Daniel Coutu, Konstantinos Kokkaliaris and Leo Kunz from the research group of Professor Timm Schroeder recently developed an integrated pipeline that facilitates whole-organ quantitative imaging cytometry in three dimensions. They developed this approach to analyse bone and bone marrow, which are notoriously difficult to process for imaging. But why notoriously difficult?

Imaging of large organs as a whole and at single cell resolution in a quantitative manner remains challenging – why?

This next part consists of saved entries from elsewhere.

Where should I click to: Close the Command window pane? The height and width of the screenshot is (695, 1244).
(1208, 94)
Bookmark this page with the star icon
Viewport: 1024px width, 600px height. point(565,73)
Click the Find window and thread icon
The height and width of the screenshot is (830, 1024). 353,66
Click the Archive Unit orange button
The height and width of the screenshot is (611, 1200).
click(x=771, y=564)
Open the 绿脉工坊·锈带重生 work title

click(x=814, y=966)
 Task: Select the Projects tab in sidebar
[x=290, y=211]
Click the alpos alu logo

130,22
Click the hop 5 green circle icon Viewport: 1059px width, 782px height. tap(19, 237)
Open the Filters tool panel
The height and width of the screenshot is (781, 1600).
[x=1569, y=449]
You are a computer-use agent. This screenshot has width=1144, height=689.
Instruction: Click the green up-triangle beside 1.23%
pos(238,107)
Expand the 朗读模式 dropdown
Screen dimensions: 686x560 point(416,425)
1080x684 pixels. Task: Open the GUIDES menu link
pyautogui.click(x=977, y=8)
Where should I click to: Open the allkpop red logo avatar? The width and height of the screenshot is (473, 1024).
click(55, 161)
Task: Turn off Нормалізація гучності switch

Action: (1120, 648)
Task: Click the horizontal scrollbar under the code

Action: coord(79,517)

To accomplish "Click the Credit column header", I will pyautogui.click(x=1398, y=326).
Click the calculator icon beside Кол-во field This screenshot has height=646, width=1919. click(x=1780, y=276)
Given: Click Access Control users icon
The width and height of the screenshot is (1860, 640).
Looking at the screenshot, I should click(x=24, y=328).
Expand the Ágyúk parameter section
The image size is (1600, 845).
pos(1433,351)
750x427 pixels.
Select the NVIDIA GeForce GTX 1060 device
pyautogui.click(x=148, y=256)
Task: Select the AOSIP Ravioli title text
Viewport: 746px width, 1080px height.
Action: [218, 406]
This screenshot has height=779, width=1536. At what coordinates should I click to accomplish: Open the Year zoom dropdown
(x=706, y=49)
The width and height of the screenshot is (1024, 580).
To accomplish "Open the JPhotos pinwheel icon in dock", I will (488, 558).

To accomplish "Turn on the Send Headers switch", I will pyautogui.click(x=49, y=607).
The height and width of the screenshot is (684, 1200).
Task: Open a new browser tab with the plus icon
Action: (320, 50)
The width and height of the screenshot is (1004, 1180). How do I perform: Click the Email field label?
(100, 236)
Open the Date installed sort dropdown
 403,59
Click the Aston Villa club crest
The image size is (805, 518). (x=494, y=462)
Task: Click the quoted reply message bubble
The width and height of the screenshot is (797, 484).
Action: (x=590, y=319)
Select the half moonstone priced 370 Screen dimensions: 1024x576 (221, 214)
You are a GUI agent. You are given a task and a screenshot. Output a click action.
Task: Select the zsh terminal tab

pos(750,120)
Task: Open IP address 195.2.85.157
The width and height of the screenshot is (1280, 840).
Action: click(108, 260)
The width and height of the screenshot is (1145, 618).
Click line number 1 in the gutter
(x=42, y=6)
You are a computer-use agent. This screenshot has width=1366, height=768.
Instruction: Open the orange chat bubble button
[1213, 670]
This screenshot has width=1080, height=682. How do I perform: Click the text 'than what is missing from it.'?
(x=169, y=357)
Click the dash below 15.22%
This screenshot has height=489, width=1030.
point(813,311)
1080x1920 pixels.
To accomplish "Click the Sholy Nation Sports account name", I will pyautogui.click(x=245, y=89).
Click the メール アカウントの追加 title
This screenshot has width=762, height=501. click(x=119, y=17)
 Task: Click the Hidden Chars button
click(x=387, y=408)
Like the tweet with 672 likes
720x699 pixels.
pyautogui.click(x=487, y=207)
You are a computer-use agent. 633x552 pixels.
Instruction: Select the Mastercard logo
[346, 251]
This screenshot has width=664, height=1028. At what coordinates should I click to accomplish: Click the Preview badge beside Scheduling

To put it simply, it’s the dimensions. It requires time and attention to details to prepare large samples while imaging them is time-consuming. Another and often overlooked challenge is that large organs just don’t handle as well as smaller tissues. Correct tissue preparation and handling in a way that the inherent tissue architecture is maintained without introducing imaging artefacts is crucial for doing deep-tissue quantitative imaging with single-cell resolution. Lastly, dealing with large imaging datasets remains computationally intensive.

You recently developed an integrated pipeline that facilitates whole-organ quantitative imaging cytometry in three dimensions. Could you explain how this integrated pipeline looks like and operates?

Our pipeline covers all steps from sample harvesting to image analysis. It starts with tissue dissection and fixation followed by tissue sectioning and multicolor immunostaining. An optical clearing method is described and settings for 3D confocal imaging of up to eight-colors are shown. After using commercial software to segment cells and structures of interest we show how to perform further analyses in our own software, XiT. We provide detailed protocols, optimization workflows and troubleshooting guides for each step of the pipeline.

With this new approach you analyse bone and bone marrow – why do you focus on bone and bone marrow?

Bone and marrow are home to adult blood and skeletal stem cells (the two stem cells most widely used in clinical trials). Despite extensive studies, the cellular and molecular composition of these tissues is controversial, mainly because of their structural complexity and hurdles associated with sectioning hard bone tissue enclosing the mostly liquid marrow, without distorting their architecture or introducing imaging artefacts. Our pipeline, designed to reproducibly analyze the most difficult organ, is easily applied to other tissues.

Your recent publications are valuable resources that will help clarify outstanding questions in bone biology, hematopoiesis, vascular biology, neurosciences and extracellular matrix research. Could you please specify – how will your findings help clarify outstanding questions in these medical fields?

We aimed at democratizing multicolor, 3D imaging cytometry so any scientist can reliably and reproducibly answer important questions in their respective fields. We also offer the community open-access imaging data of over 45 cellular and molecular markers expressed in bone or marrow tissues (an imaging atlas of bone, cartilage, blood vessels and pericytes, stroma, neurons and extracellular matrix). We list over 250 antibodies that have been tested in our pipeline so that scientists already know which ones to use for their specific questions.